Supreme Court, Appellate Division, Second Department, New York.
Mar 30, 2016
137 A.D.3d 1298 (N.Y. App. Div. 2016)

Opinion

2014-02487, Ind. No. 370/13.

03-30-2016

The PEOPLE, etc., respondent, v. Mark B. HASKINS, appellant.

Seymour W. James, Jr., New York, N.Y. (David Crow and Dechert LLP [Andrew J. Levander, James M. McGuire, and Tanner L. Kroeger ], of counsel), for appellant. Richard A. Brown, District Attorney, Kew Gardens, N.Y. (John M. Castellano, Johnnette Traill, Jeanette Lifschitz, and Josette Simmons McGhee of counsel), for respondent.
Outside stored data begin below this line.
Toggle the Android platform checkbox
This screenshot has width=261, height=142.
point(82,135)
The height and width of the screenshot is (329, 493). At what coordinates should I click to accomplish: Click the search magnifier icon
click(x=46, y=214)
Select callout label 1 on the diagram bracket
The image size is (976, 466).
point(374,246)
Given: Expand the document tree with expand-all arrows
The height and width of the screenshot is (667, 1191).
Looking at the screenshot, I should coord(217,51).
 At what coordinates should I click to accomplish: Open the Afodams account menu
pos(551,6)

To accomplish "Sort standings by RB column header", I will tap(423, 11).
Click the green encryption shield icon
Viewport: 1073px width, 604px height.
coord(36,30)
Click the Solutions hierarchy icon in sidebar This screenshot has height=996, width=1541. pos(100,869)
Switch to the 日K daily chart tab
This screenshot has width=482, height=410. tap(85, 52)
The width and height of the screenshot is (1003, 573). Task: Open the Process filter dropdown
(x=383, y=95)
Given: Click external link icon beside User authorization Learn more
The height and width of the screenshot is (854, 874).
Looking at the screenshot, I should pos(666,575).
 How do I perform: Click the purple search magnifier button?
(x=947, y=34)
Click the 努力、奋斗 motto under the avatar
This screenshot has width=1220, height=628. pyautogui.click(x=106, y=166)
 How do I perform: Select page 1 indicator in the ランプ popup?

Seymour W. James, Jr., New York, N.Y. (David Crow and Dechert LLP [Andrew J. Levander, James M. McGuire, and Tanner L. Kroeger ], of counsel), for appellant.

Richard A. Brown, District Attorney, Kew Gardens, N.Y. (John M. Castellano, Johnnette Traill, Jeanette Lifschitz, and Josette Simmons McGhee of counsel), for respondent.

RUTH C. BALKIN, J.P., SHERI S. ROMAN, JEFFREY A. COHEN, and SYLVIA O. HINDS–RADIX, JJ.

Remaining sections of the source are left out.